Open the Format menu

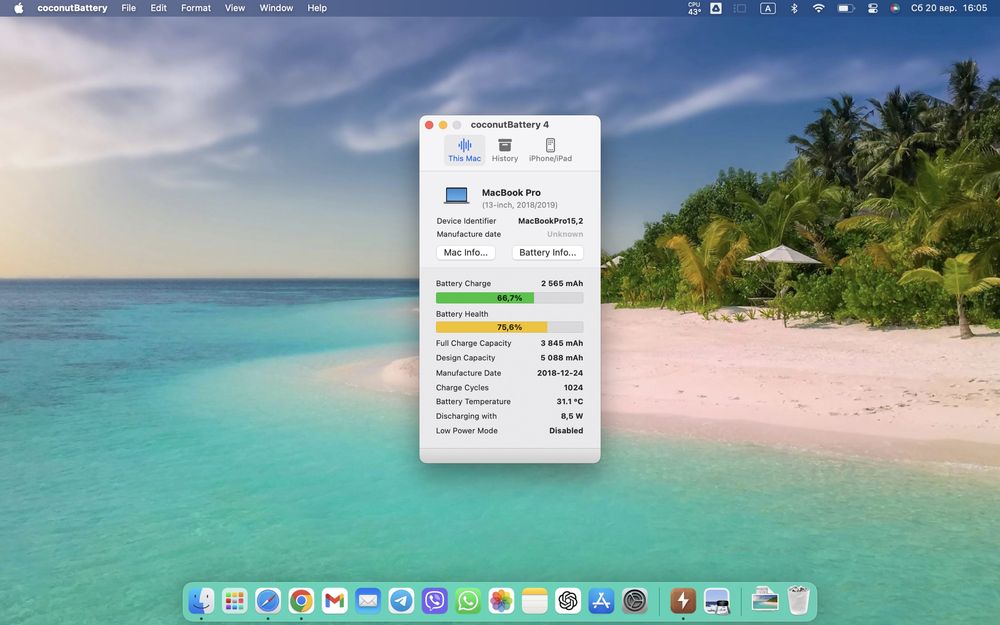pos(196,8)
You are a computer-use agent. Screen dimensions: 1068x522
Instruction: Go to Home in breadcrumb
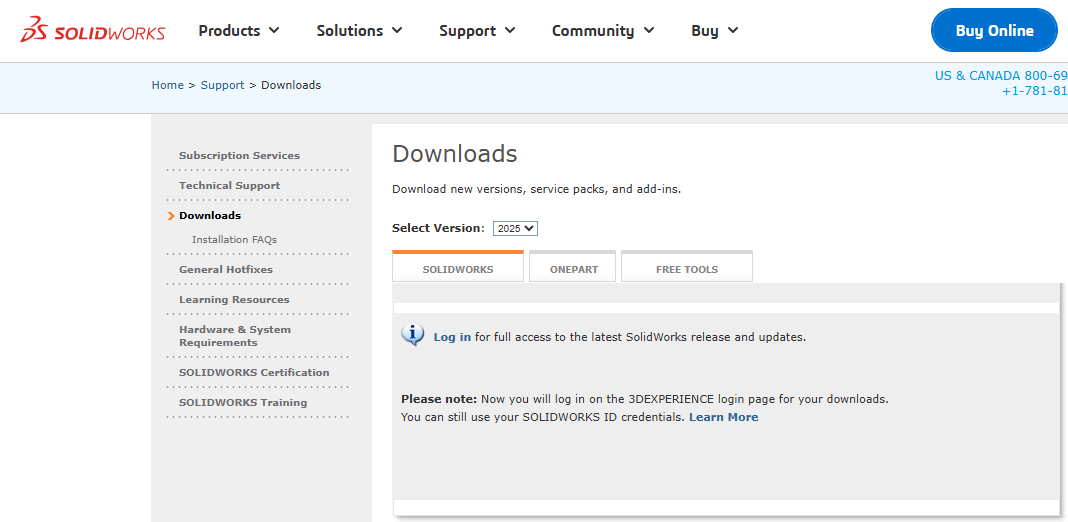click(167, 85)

...

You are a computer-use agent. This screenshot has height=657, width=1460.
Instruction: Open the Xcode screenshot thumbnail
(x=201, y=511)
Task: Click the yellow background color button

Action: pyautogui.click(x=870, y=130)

### JOB
Reproduce the lines of the records from the one containing "You are a computer-use agent. Screen" through the one containing "click(167, 85)", including both ends, and leave out the pictures.

### FINAL RESULT
You are a computer-use agent. Screen dimensions: 1068x522
Instruction: Go to Home in breadcrumb
click(167, 85)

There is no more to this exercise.